04/03/2026
Good Friday.
What exactly is so 'good' about it?
After all, Judas betrayed him, his friends fell asleep when he needed them, he was arrested and tried by Caiaphas under cover of darkness, Peter denied him, and he was taken to Pilate, who found no fault in him but was still turned over to the mob screaming to 'crucify him,' the same mob shouting 'hosanna!' just a few days earlier. And he was flogged, mocked, crucified, and laid in a guarded tomb. Everything looks like conspiracy and death; it doesn't look 'good.'
But there was a waged war that was unseen by humanity. Christ made a spectacle of all the rulers and authorities by triumphing over them at the cross. Colossians 2:15 MSG puts it this way, "He stripped all the spiritual tyrants in the universe of their sham authority at the Cross and marched them naked through the streets."

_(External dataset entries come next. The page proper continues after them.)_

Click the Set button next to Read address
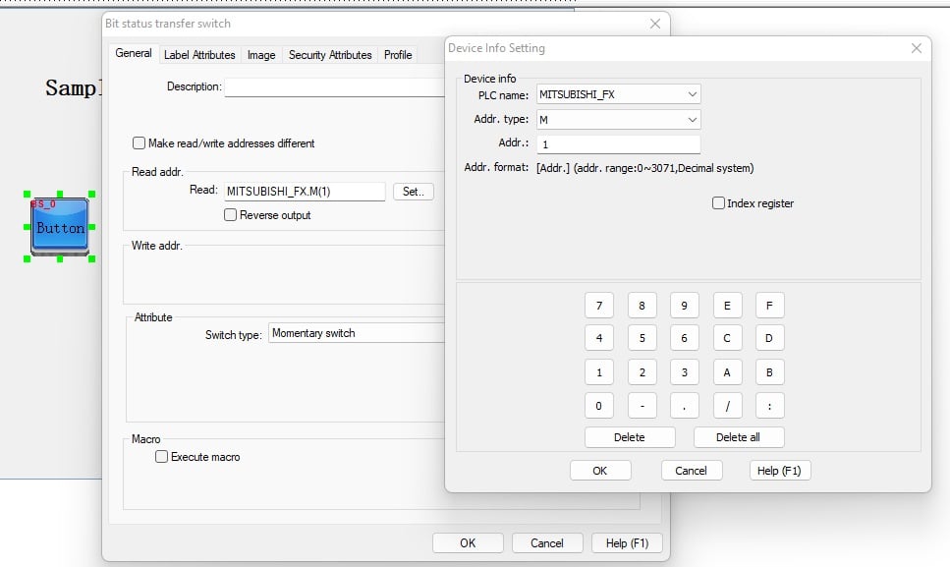 tap(414, 192)
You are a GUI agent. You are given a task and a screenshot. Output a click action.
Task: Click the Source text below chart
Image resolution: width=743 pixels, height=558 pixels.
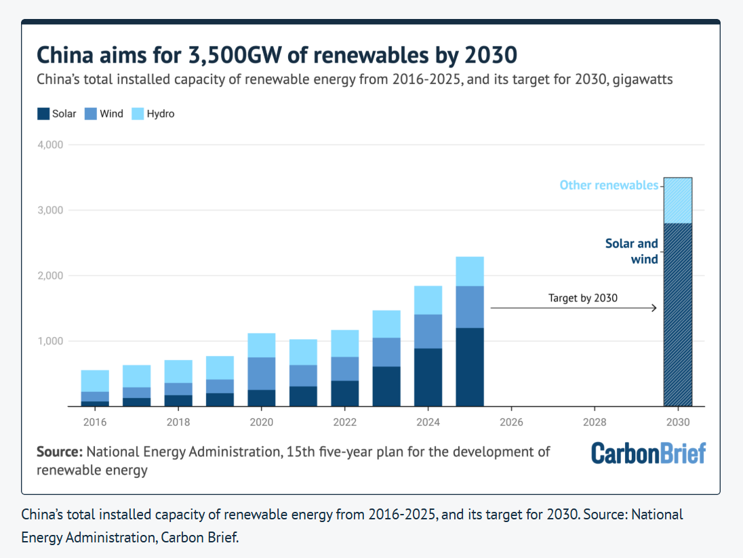pyautogui.click(x=294, y=461)
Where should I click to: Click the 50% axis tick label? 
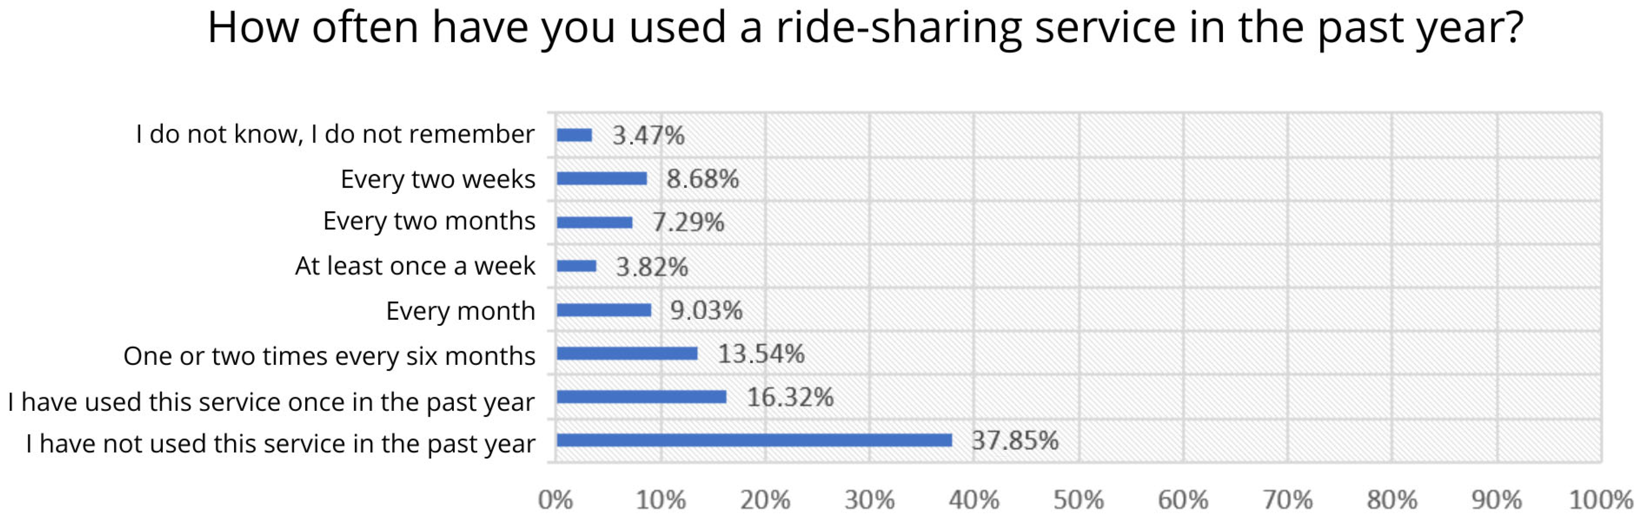1078,500
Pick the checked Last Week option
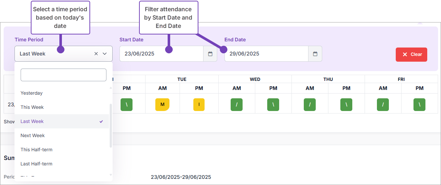 (32, 122)
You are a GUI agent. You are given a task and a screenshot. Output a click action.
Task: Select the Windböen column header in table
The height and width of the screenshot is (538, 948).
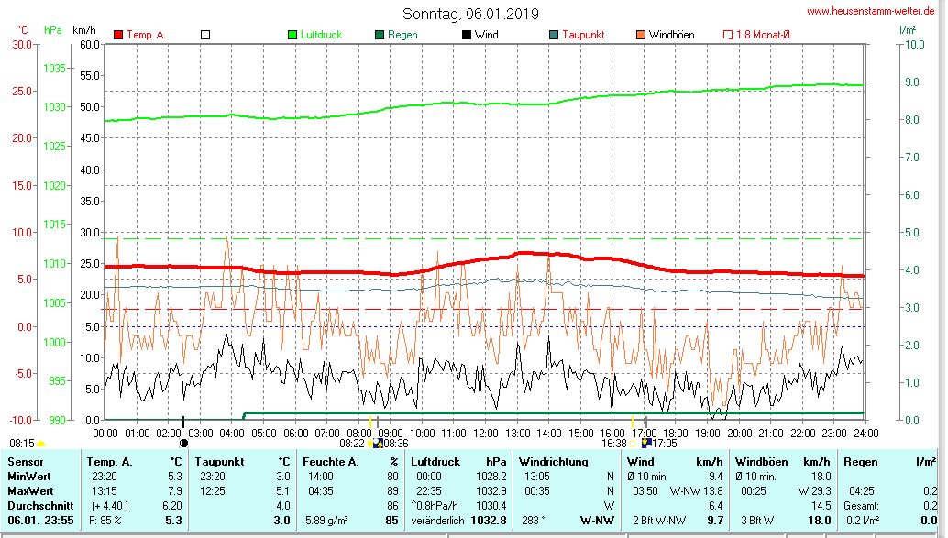click(757, 462)
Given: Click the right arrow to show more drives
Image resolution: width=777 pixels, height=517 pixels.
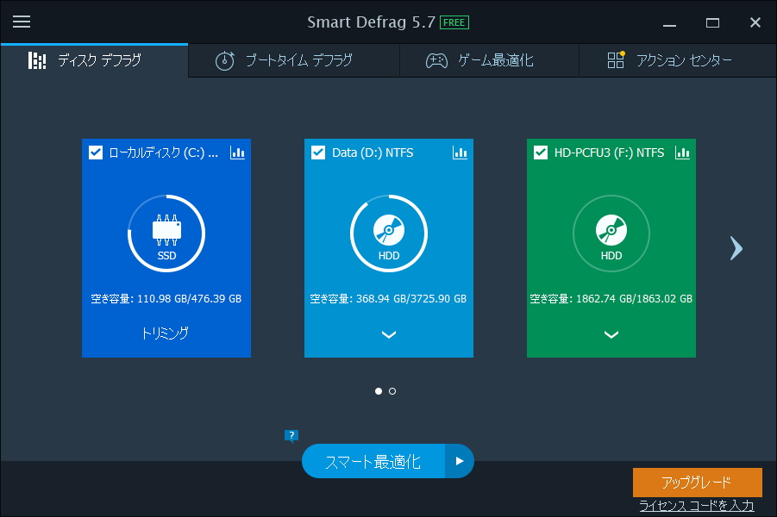Looking at the screenshot, I should (x=736, y=248).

Jesus' defeat of his enemies was reason enough to identify that day as 'good.' But, for us it gets even better because we have been made holy once and for all through His sacrifice, and the veil separating the most Holy of Holies from humanity was torn in two allowing us entrance to the very throne room of God, to be seated with him in heavenly places as he makes us his dwelling on the earth (Col 10:10 & Heb 9, 10).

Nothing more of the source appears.